越加的愤怒和不满,这样一来,主体民族的怒火就像炽热的岩浆一样在全国蔓延。可是后来比利时人在离开这个国家时却出卖了图西人,他们故意把政权交到了胡图族的手里,这使得之前备受欺压的胡图人终于有了反攻清算的机会。卢旺达本来就是一个在马尔萨斯陷阱里苦苦轮回的国度,殖民者荒谬的民族政策更加深了两族之间的仇恨和隔阂。
1994年4月6日晚上八点二十,卢旺达的胡图族总统在去签署和平协议的路上时,其飞机在首都基加利机场附近被一颗来路不明的飞弹击中,包括胡图族总统在内的所有机上乘员当场遇难。这事如今都过去20多年了,当年到底是谁发射了那颗飞弹杀死了总统仍然是个历史之谜,图西族和胡图族都在第一时间指责是对方杀死了总统。
无论如何,这场事故犹如弹药库里的一颗火星,顷刻间就引爆了卢旺达国内沉积已久的民族仇恨。仇恨在一夜之间燃遍了整个国家。飞机失事的那天晚上,正好赶上非洲杯半决赛直播,很多卢旺达人都坐在收音机前听转播,突然之间,卢旺达首都基加利以及附近郊区,自动步枪“哒哒哒哒哒”的开火声成片响起,爆炸,哭喊,求饶,咒骂,玻璃窗户被砸碎的声音,砍刀砍进骨头里的声音,此起彼伏,收音机里不断地大喊着图西人的家庭住址和姓名,敦促胡图族将他们赶尽杀绝。就这样,一个民族对另一个民族的清洗开始了
据一个联合国维和部队的军官回忆说,在屠杀开始之后,卢旺达的公路上被疯狂的胡图人设下了很多路障,胡图族的民兵会严格检查每一辆过往车辆,如果发现图西人直接揪下来用砍刀斩首,而且胡图族民兵的脖子上还挂一个哨子,只要发现有图西族人试图逃跑,那人一吹哨子,附近的胡图族民兵就会拎着砍刀包抄上来,把那图西人围在中间乱刀砍死。
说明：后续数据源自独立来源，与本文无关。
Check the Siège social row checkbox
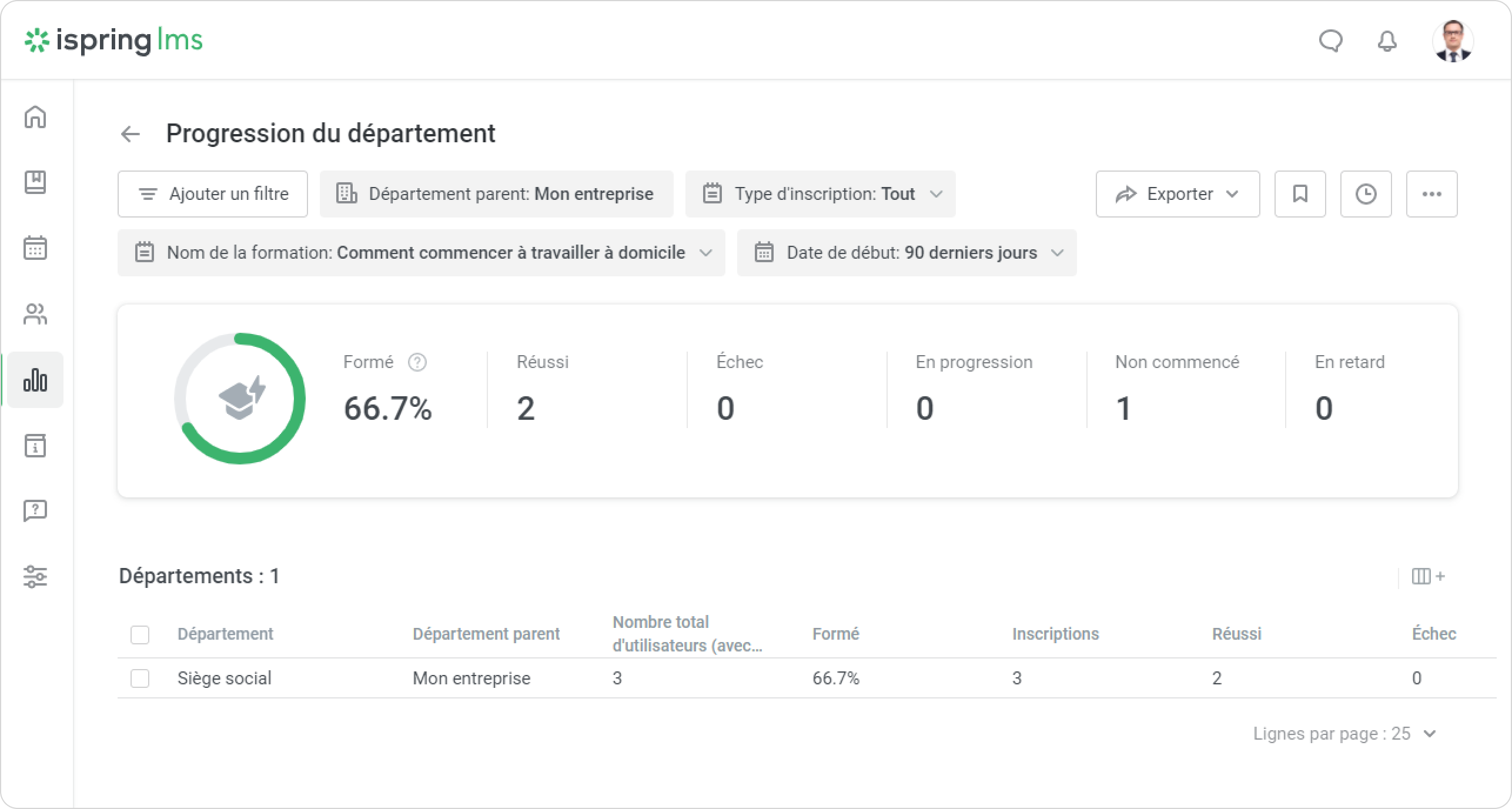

那个联合官说,他触碰过那些民兵的身体,非常冰凉,几乎感受不到他们的体温,而且他们的眼神已经不像是人类的眼神了,看起来就像被邪灵附体一样。胡图人眼中的杀气把联合国维和部队的士兵吓得两腿发软,曾经有人回忆到,早在大屠杀全面爆发以前,就有几个胡图族士兵当着联合国维和部队士兵的面,用大砍刀把一个图西族妇女杀害,但是那几个维和士兵被吓得连一句劝阻的话都说不出来,后来有人质问他们为什么不阻止暴行,他们辩解说,这是卢旺达人在杀卢旺达人,不归他们管。
上世纪90年代的时候,卢旺达有相当多的胡图人是文盲,在广播电台的煽动下,他们真心地认为图西人是劣等生物,是蟑螂,所以有的胡图人甚至怀着非常轻松愉悦的心情屠杀图西人,就像修建草坪一样。胡图族民兵闯进图西人聚居区,然后一个房间接着一个房间杀人,一个街区接着一个街区清洗,那广播电台里广播了图西人的住址之后还特意嘱咐一句,说有的图西人家里有孕妇,到时候别忘了把孕妇肚子里的图西孽种也干掉。
联合国维和部队军官曾经向花旗国方面申请炸掉那个煽动仇恨的广播电台,可是花旗国方面说不行,这属于侵害别国主权,我们花旗国不干侵害别国主权的事。那军官说那对那电台进行短波干扰总可以吧让那个广播台闭嘴否则会有更多的图西人被杀。